Cell culture and transfections
All mES cell lines used or generated in this study were descendants of wildtype ES-E14TG2a cells (male genotype, XY). mES cells were cultured on 0.2% gelatin coated plates in 2i/LIF (leukemia inhibitory factor) containing media (1:1 mix of DMEM/F12 (Thermo Fisher) and Neurobasal (Thermo Fisher) supplemented with 1% (v/v) penicillin–streptomycin (Sigma), 2 µM of Glutamax (Thermo Fisher), 0.1 mM of nonessential amino acids (Thermo Fisher), 1 mM of sodium pyruvate (Thermo Fisher), 0.5x N-2 Supplement (Thermo Fisher), 0.5x B-27 Supplement (Thermo Fisher), 50 µM of 2-mercaptoethanol (Thermo Fisher), 3 µM of GSK3-inhibitor (CHIR99021, Sigma), 1 µM of MEK-inhibitor (PD0325901, Sigma) and LIF (produced in house)) at 37 °C and 5% CO2. Cells were passaged every 48–72 h by dissociating cells with 0.05% trypsin (Sigma) before neutralizing with an equal volume of 1x trypsin inhibitor (Thermo Fisher). Cells were pelleted by centrifugation to remove Trypsin before resuspending in 2i/LIF media and plating at ~ 8 × 104 cells ml−1.
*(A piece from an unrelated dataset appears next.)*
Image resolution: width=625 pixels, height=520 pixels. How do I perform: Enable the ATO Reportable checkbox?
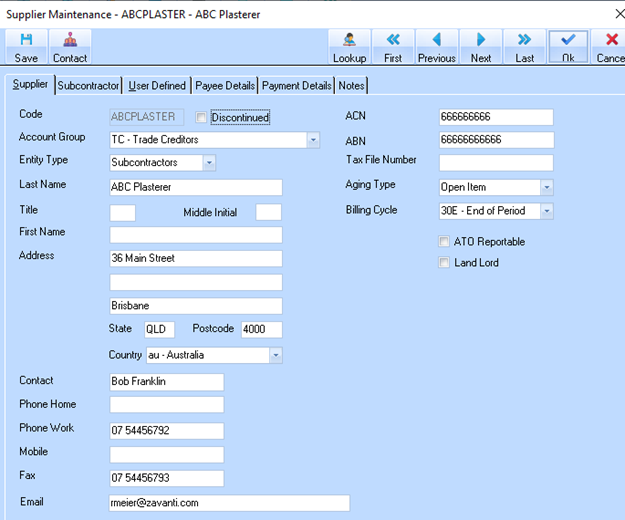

The generation of CRISPR/Cas9-mediated genomic knock-ins of N-terminal 2xHA-FKBP-V(HA-dTAG)-PHAX mES cells was carried out as described in ref. 45. Depletion of HA-dTAG-PHAX was performed by the addition of dTAGV-1 (Tocris) to the cell culture medium to a final concentration of 100 nM.
cDNA cloning and exogenous expression of PHAX
Full length mouse PHAX cDNA was cloned from cDNA library synthesis from 2 µg of total mouse RNA using Superscript III reverse transcription reagents (Thermo Fisher) into a pCR8/GW/TOPO Gateway entry plasmid (Thermo Fisher) by TA TOPO cloning. PHAX mutations were introduced into pCR8[mouse PHAX] plasmids by polymerase chain reaction. These were then used as templates to introduce into a piggyBAC (pB) vector containing an N-terminal MYC and miniTurbo (MYC-mTurbo) tag using NEBbuilder HiFi DNA assembly (NEB). Wildtype mES cells were transfected with pB[MYC-] or pB[MYC-mTurbo-PHAX] vectors along with a pB transposase expressing vector (pBase) in a 1:1 ratio using Viafect (Promega). Cell pools were selected for successful integration of pB plasmids with Blastocidin (BSD) for 7–10 days until negative control cells no longer survived. The expression of constructs were validated by western blotting analysis using MYC antibodies.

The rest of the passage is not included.